Histone H3 phosphorylation and phosphoacetylation in the liver of rats treated in vivo with acute ethanol

Epigenetic histone modification is emerging as a critical player in the cellular actions of ethanol. In this context, we administered ethanol intraperitoneally to rats, to mimic binge drinking in humans. A dose response and time course experiments revealed that histone H3 phosphorylation and phosphoacetylation increases in vivo in liver. H3 serine 28 phosphorylation was more sensitive than serine-10 to low dose of ethanol, 1.75 g/Kg, but both were not observed at 5 g/Kg. In contrast, phosphoacetylation was observed at 5 g/Kg. There was a biphasic response in phosphorylation of both serines with time while phosphoacetylation increased rapidly at the highest time point (4h). Phosphorylation of JNK, p38, and ERK MAP kinases increased along with liver injury i.e. apoptosis, necrosis, and steatosis. The mRNA expression of genes (i.e. c-Fos, c-Jun, MKP-1, LDL-r, TNF and PAI-1) that play role in alcoholic liver injury, were also modulated.
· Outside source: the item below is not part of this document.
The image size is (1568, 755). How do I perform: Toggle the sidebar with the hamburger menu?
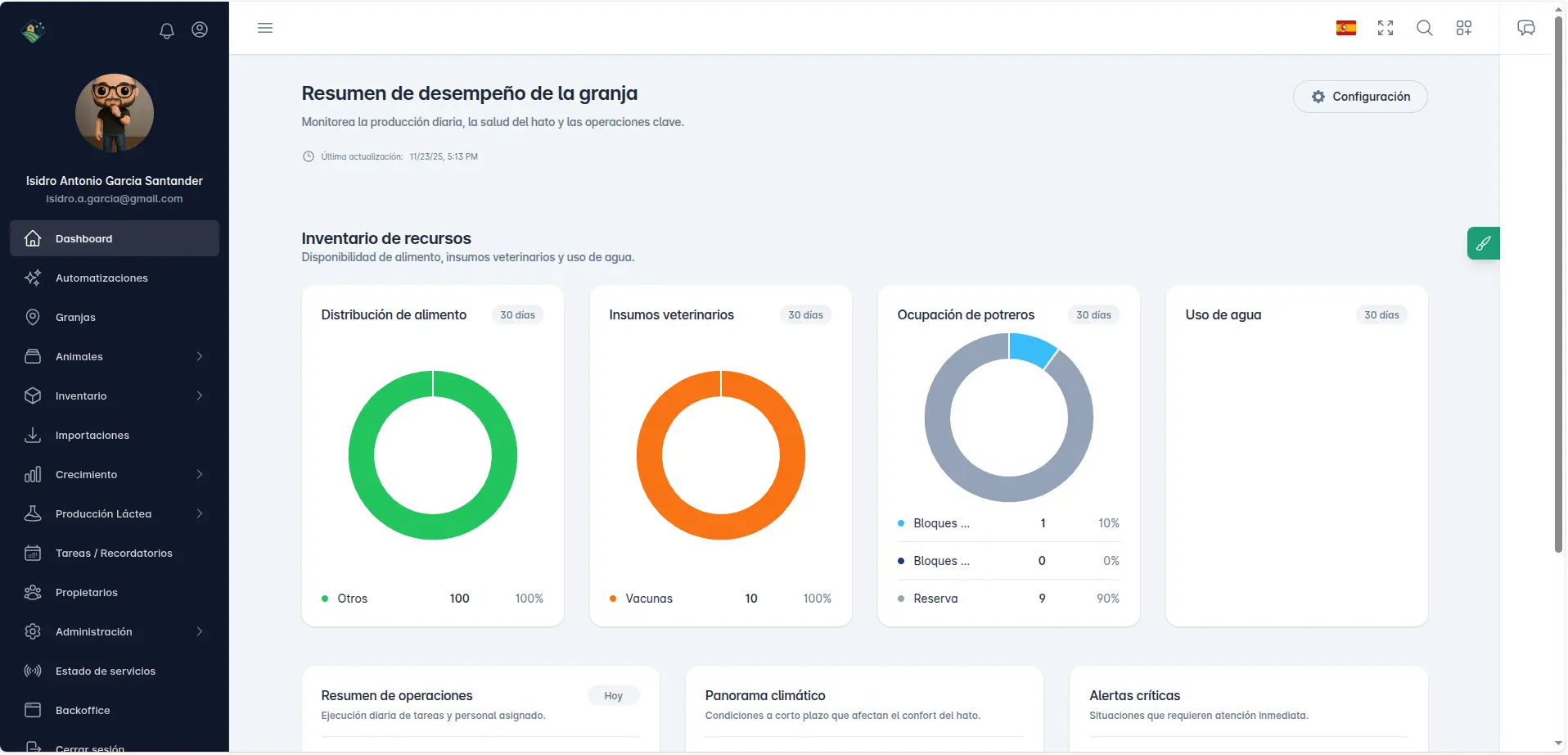tap(265, 27)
ChIP assays revealed differential association of site specific phosphorylation and phosphoacetylation with gene promoters, i.e. serine 10 phosphorylation with c-Fos and c-Jun; serine 28 phosphorylation with c-Jun, and PAI-1; and K9/S10 phosphoacetylation with PAI-1. We demonstrate for the first time that ethanol binge induction of histone H3 phosphorylation and phosphoacetylation in vivo in liver are associated with the promoters of genes. Taken together, these data are relevant to the identification of “early” molecular processes involved in the binge induced liver injury.